Creativity for the Masses
Art ·An amazing clip of David Bowie came across my Twitter feed. He was doing a press junket on the now-cancelled Charlie Rose Show in support of the film Basquiat (he played Warhol).
In the clip (full video along with Julian Schnabel here), Bowie discusses the fact that “high art” takes a chosen minority of artist (for example, Basquiat and Haring from the NYC street scene) and elevates them out of their movement into high art, to perpetuate the idea of Art as rare commodity by geniuses rather than something within all people.
Man does that sink home.
I’ve had similar experiences with math and science. I was lucky enough to “fast-forward” through math and physics classes in high school because great teachers took a chance and gave me an opportunity. I took that opportunity about as far as you’d want to. And when I discuss my history, I often get statements like “you must be so gifted, I could never do physics.”

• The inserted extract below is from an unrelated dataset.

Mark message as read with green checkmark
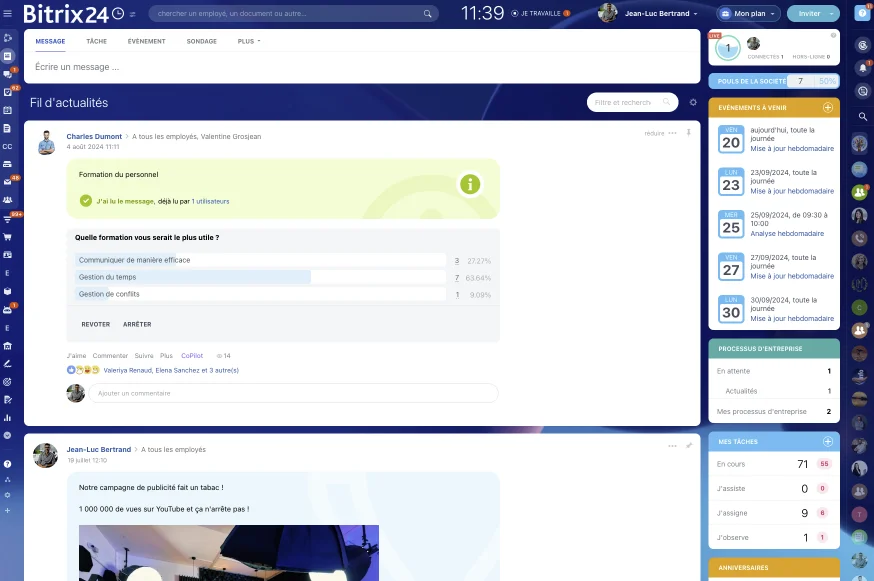The height and width of the screenshot is (581, 874). pos(86,201)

And it’s just not true. Anyone can do it, if they are given the opportunity, instruction, and access,coupled with interest and intent.
Nothing makes that more clear that the work of playwright and math professor John Mighton. In the artist world, he might be best known for playing post-doctoral fellow Ted in Good Will Hunting (and is rumoured to have written the actual math in the film). But for me, it’s his TED x Cern talk and his work with Jump Math that shows that mathematics are accessible to everyone.
It’s the same with art. I’ve been painting and playing bass a lot during the pandemic. I’m not good, but that doesn’t mean that art is beyond me. I could become better with instruction and effort and time. Art is within me (and all of us).
I’m not saying everyone is talented at everything. I’m saying that with access, interest, and effort, we can all get to a level of facility that allows us to be good. We suffer from gatekeepers and arbiters preventing us from that creativity and joy for their own interests.
And it’s not just in the art world. It happens explicitly in my work. The tech industry idolizes a certain type of “hero” (young, male, usually white, went to the right school) who “just gets” computers. It’s who we hire and who we promote. And again, that gatekeeping exists to serve the interest of the gatekeepers.